Furthermore it is to be emphasized that despite these problems, patients who were fitted with Natural Knee II; at 3months post-operative follow-up were able to walk unlimited distance (full 50 points) and climb and descend stairs without railing support (full 50 points), despite presence of residual flexion deformity. A review of literature shows that weight bearing, walking and stair climbing with flexion deformity requires a greater effort from the quadriceps. Therefore by putting more effort on their quadriceps, patients can mask the effects of flexion deformity; hence the Functional Knee Score of the Knee Society (which covers unlimited walking and unassisted stair climbing and descending) remains unaffected in cases in which Natural Knee II is used; although the knee score decreases, because of greater point deductions, due to creation of greater flexion deformity after wound closure, with the use of the ultracongruent insert of Natural Knee II. What effect, these problems would have on the long term survival of the implant, was not evaluated in this study.
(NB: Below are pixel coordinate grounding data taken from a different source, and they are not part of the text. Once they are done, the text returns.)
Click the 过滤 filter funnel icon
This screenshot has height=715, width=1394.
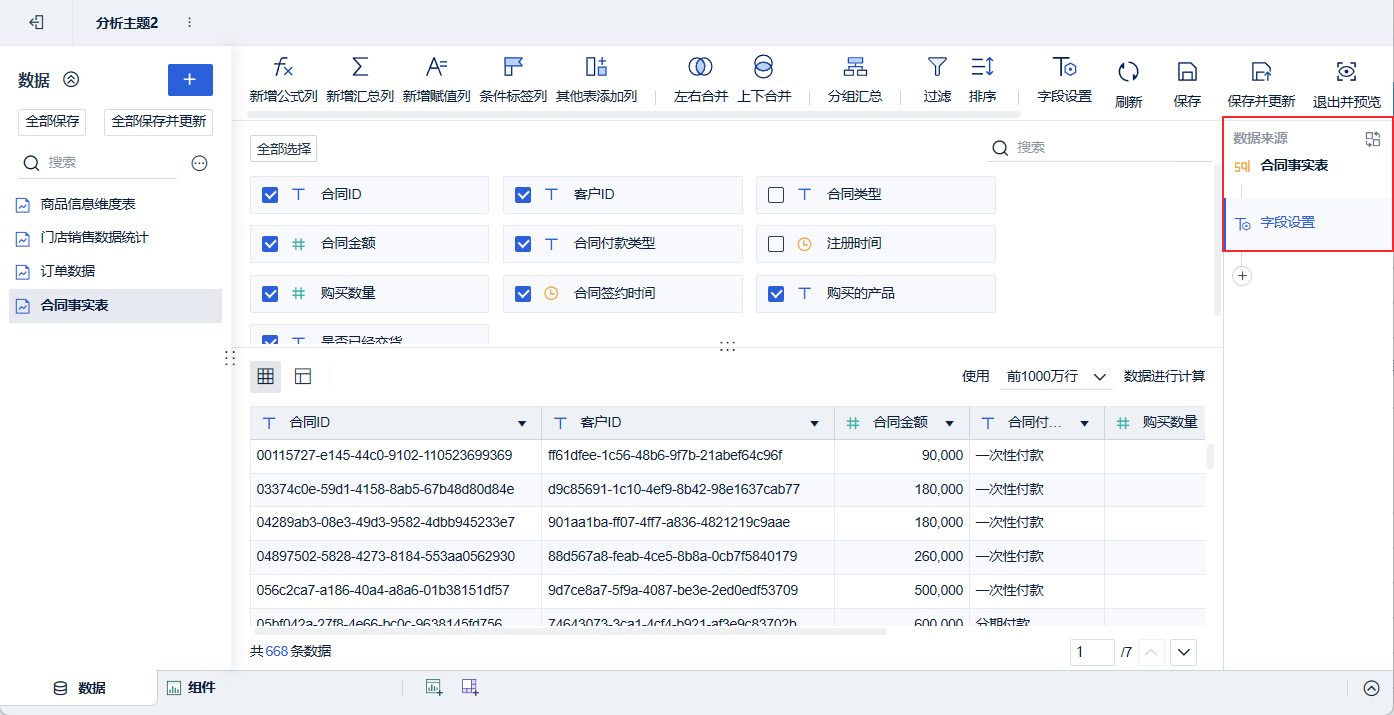pyautogui.click(x=937, y=67)
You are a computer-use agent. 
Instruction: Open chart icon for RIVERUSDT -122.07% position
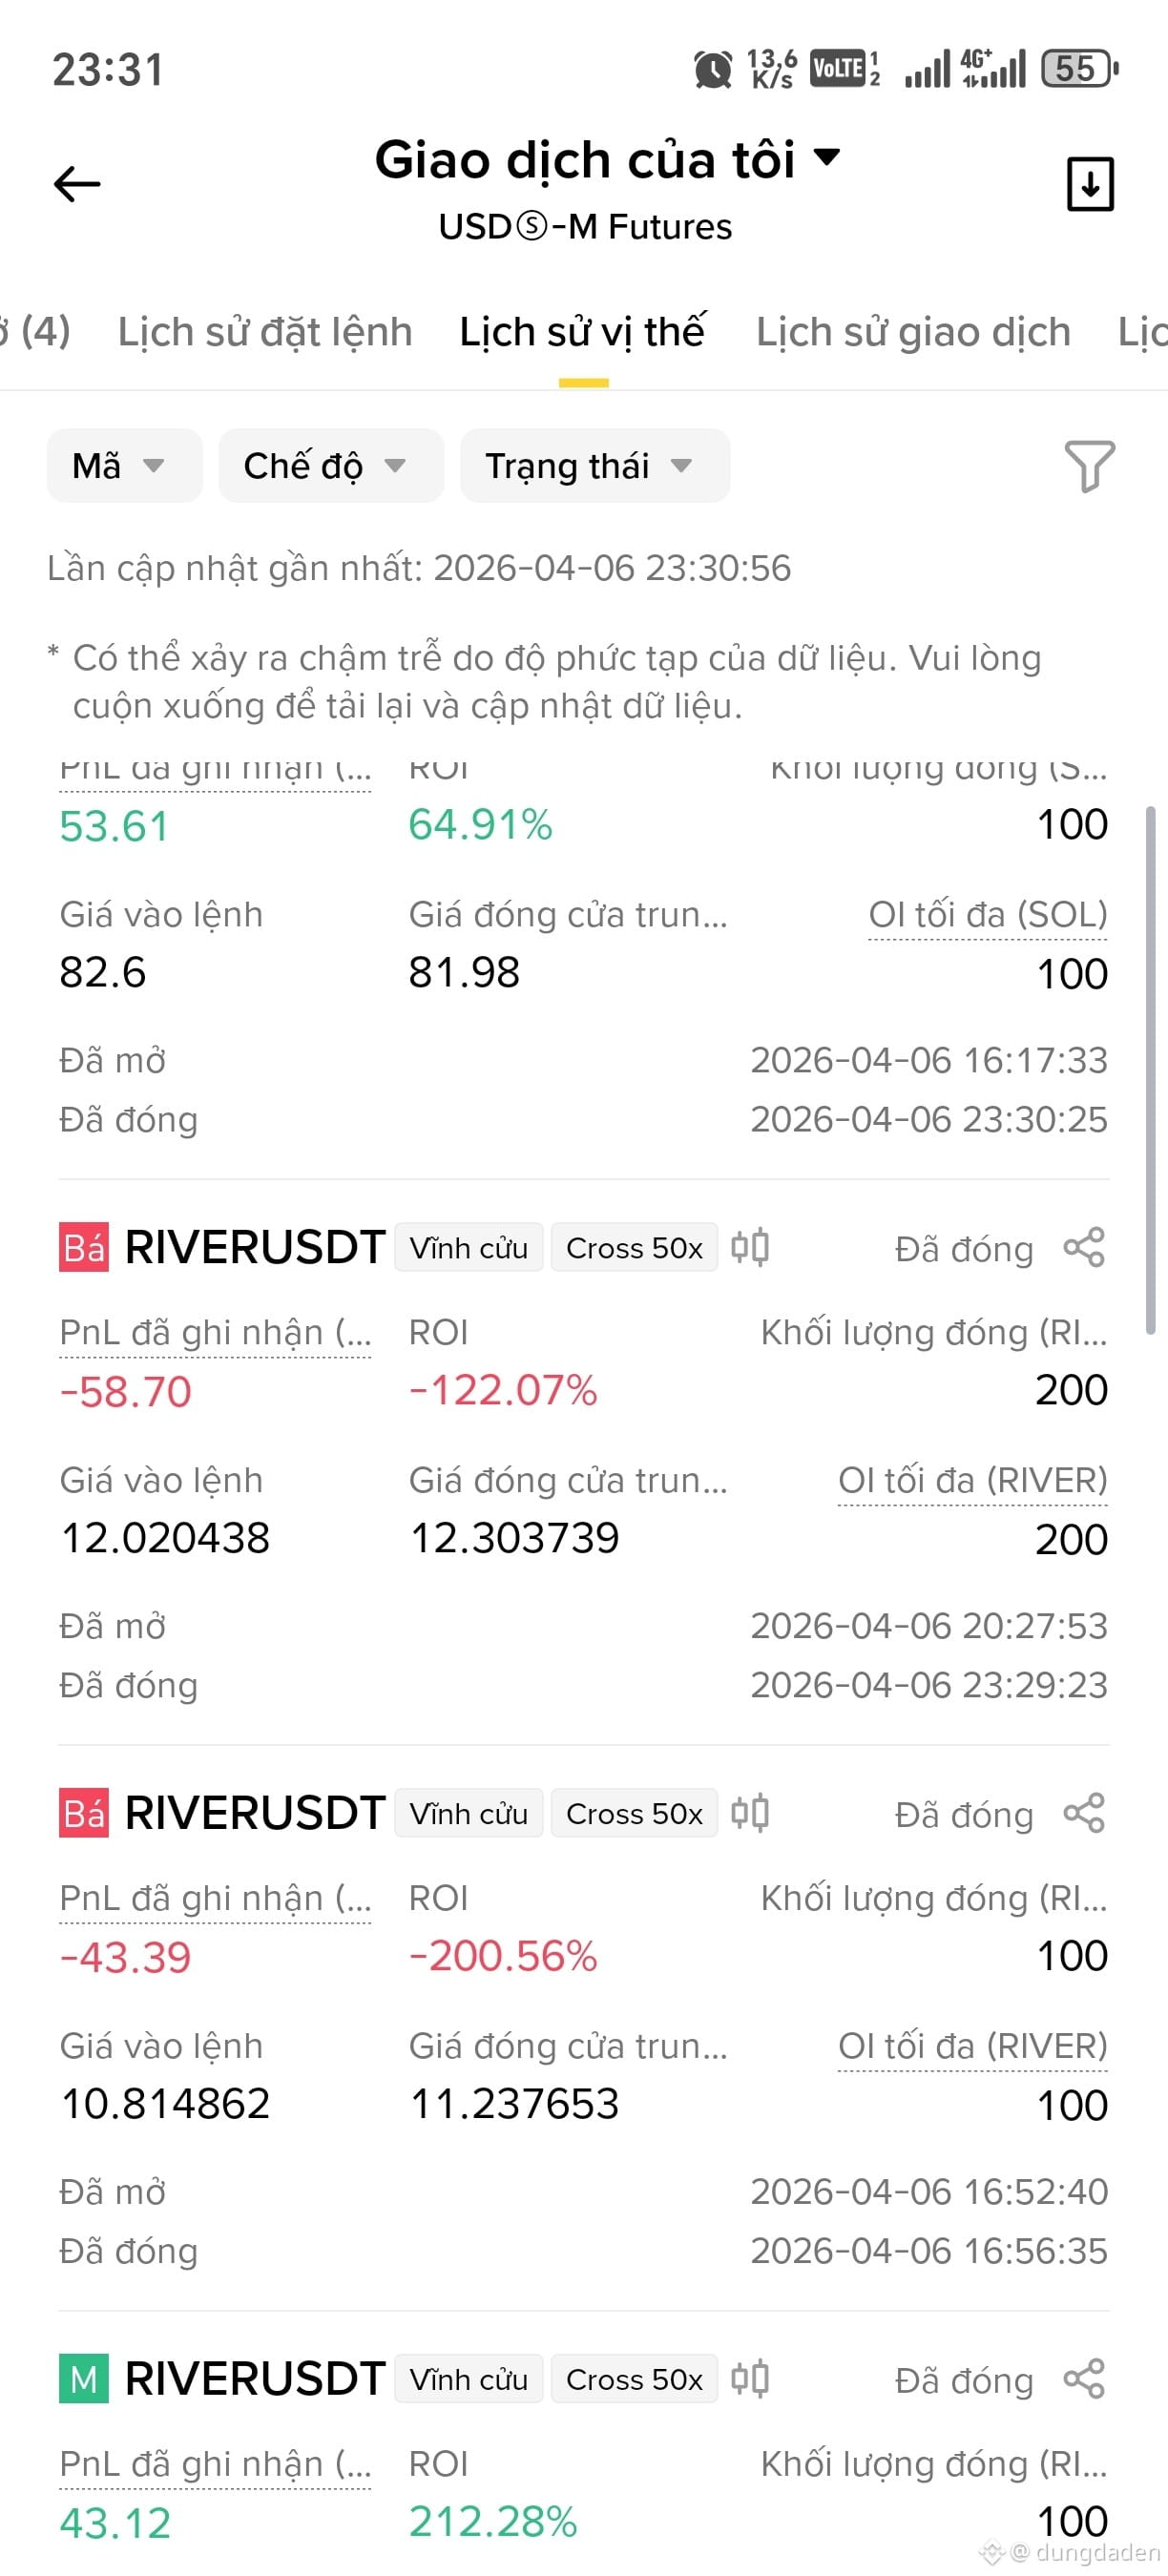point(750,1248)
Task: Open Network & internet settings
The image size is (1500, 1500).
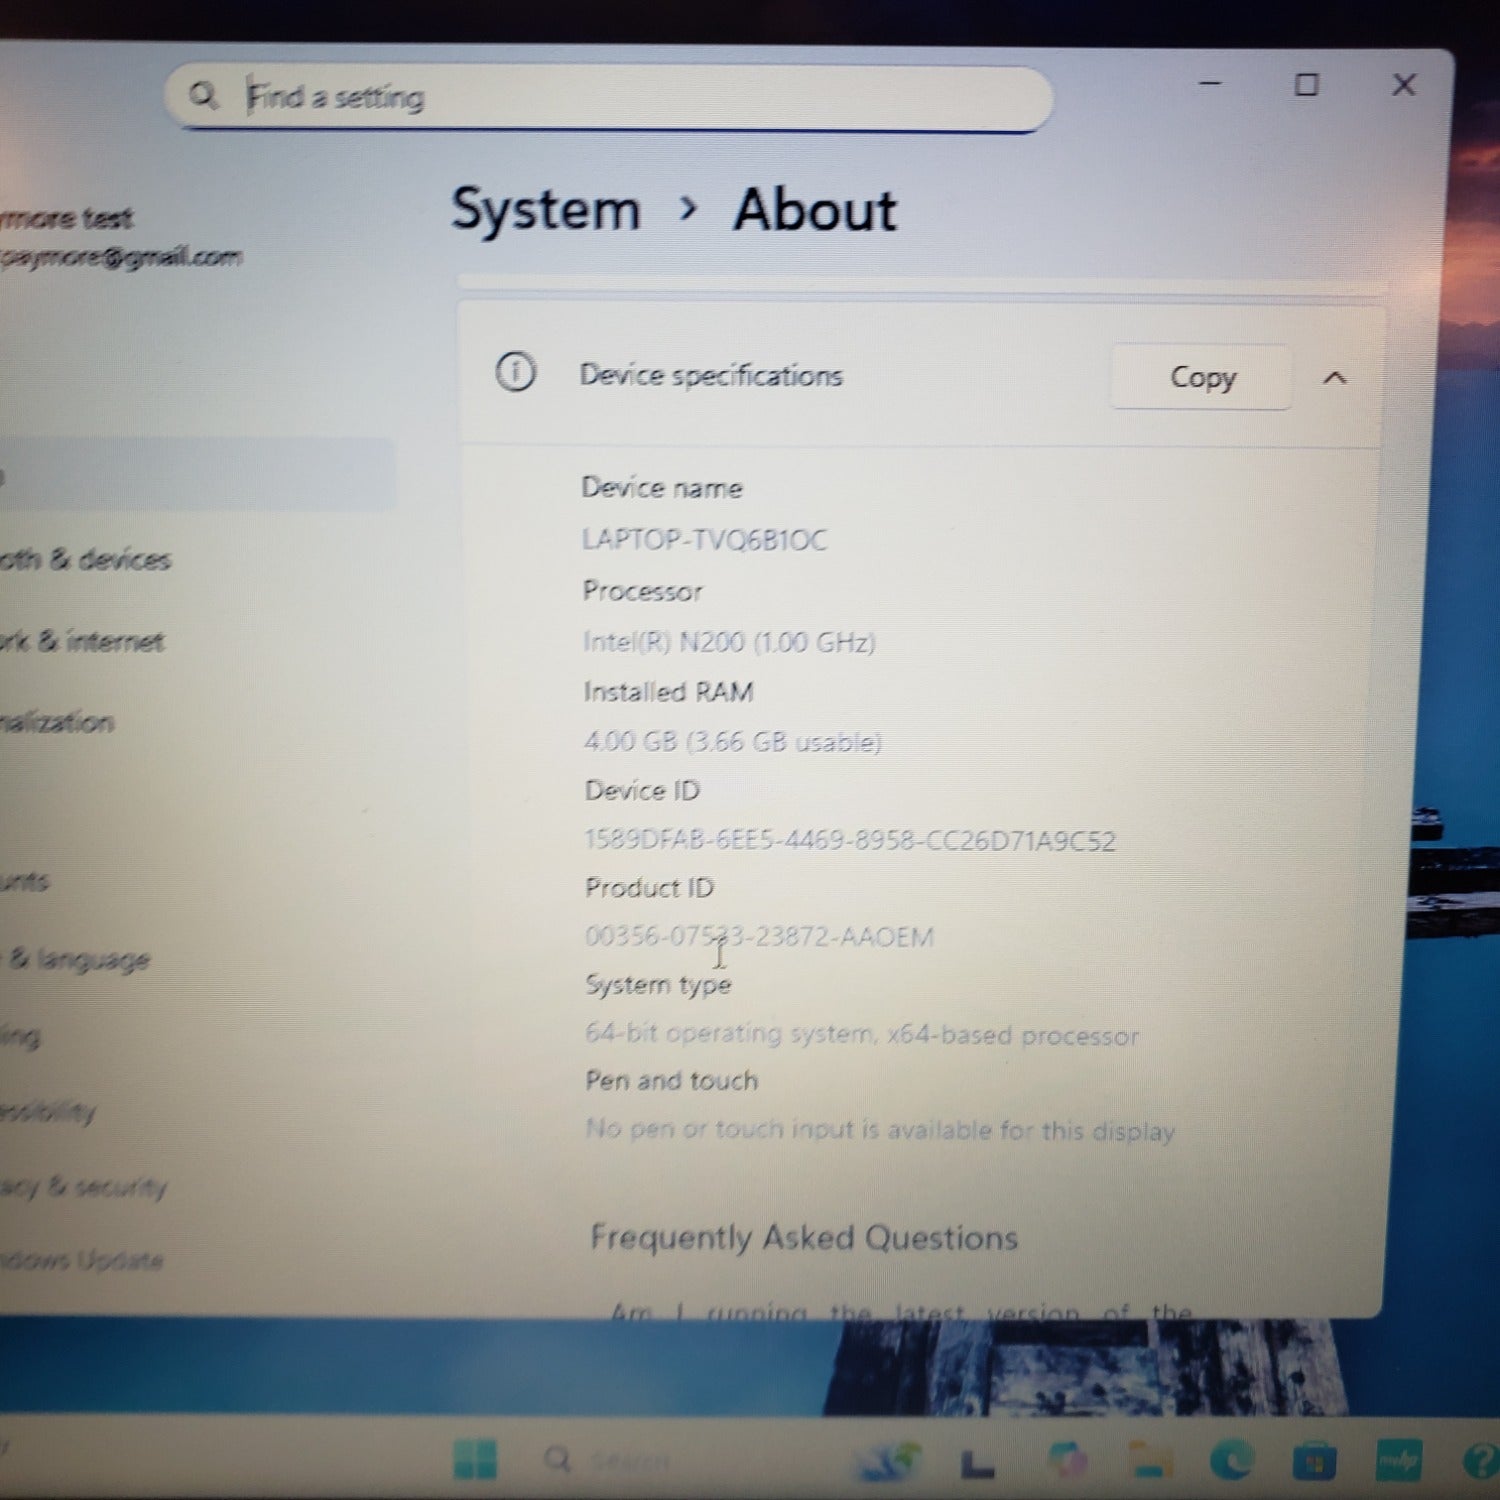Action: (x=82, y=641)
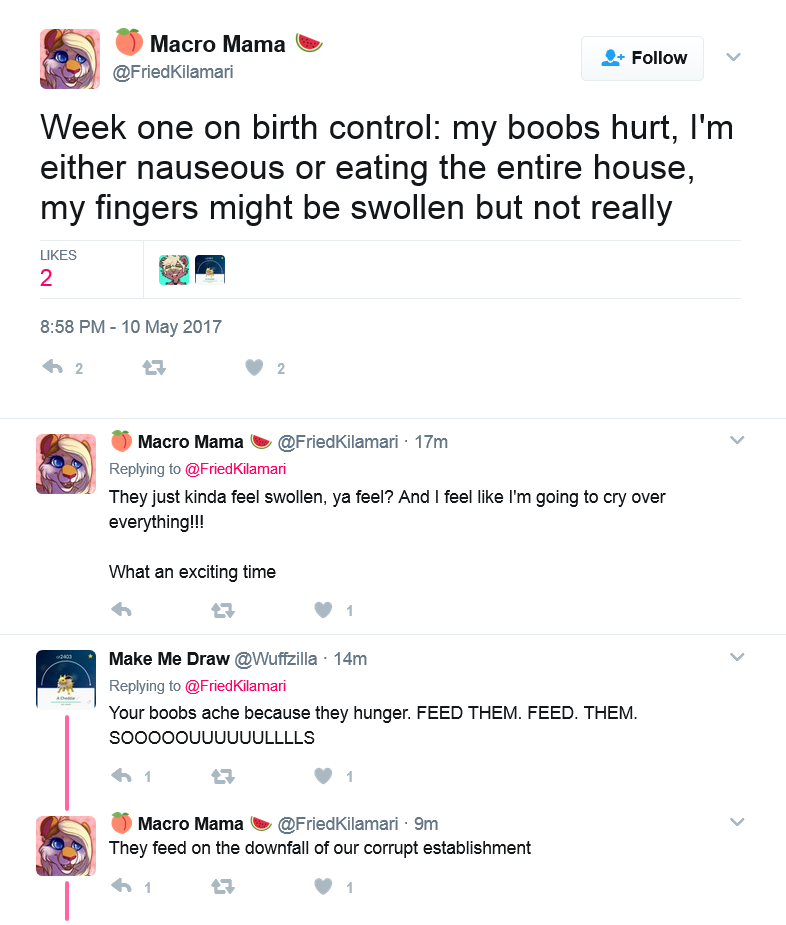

The biggest drawback of this study is that the sample size is small. As the asymmetric tibial base plate and ultracongruent insert of Natural Knee II were giving rise to problems, only 21 cases of Natural Knee II were done. Further use of Natural Knee II was discontinued in the interest of the patients. This decision to restrict sample size of NKII to only 21 cases is justified by the long term follow up of these patients. Fig. 3, Fig. 4 are 2D CT scans and Fig. 5 is 3D CT scan of a patient after 7 years of follow up after being implanted with asymmetric base plate of NKII. These figures clearly show tibial plate subsidence laterally and posteriorly. This plate subsidence is the direct result of the uncovered tibial plateau seen in Fig. 1. On the other hand Fig. 6 is the 3D CT scan of a patient implanted with PFC symmetrical tibial plate, and after 6 years of follow up, it is showing no tibial plate subsidence, as there is adequate tibial plate coverage as seen in Fig. 2. Secondly, the Implant bone surface area ratio (percentage of tibial surface covered with implant) was not calculated as the Metal Artifact Reduction Sequence MRI was not available to the author, and the author also did not have access to the software needed to calculate the exact percentage of implant/bone surface area ratio, from the Metal Artifact Reduction Sequence MRI films. Therefore, the exact figure in numerical terms of implant/bone surface area ratio, is not quoted in this study. Thirdly a study needs to be done to determine whether the asymmetry of the proximal tibia differs among different ethnic subgroups of the Indian population. All patients included in this study belonged to ethnic Punjabi population. Also, sub-group analysis, of results based on age, sex, weight and most importantly the extent of femoral component rotation was not done. A separate study needs to be done to determine that. Fourthly, patients fitted with symmetrical tibial base plates were not evaluated post operatively either clinically or radiologically to find out whether the increased tibial coverage of symmetrical tibial plates led to increased incidence of popliteal tendon impingement or pes bursitis as compared to the asymmetrical tibial base plate patients (NKII group). Lastly all data were collected by the operating surgeon and there was no blinding or randomization.
Fig. 32D CT scan of knee showing subsidence of asymmetrical tibial plate of NKII laterally after 7 years of follow up.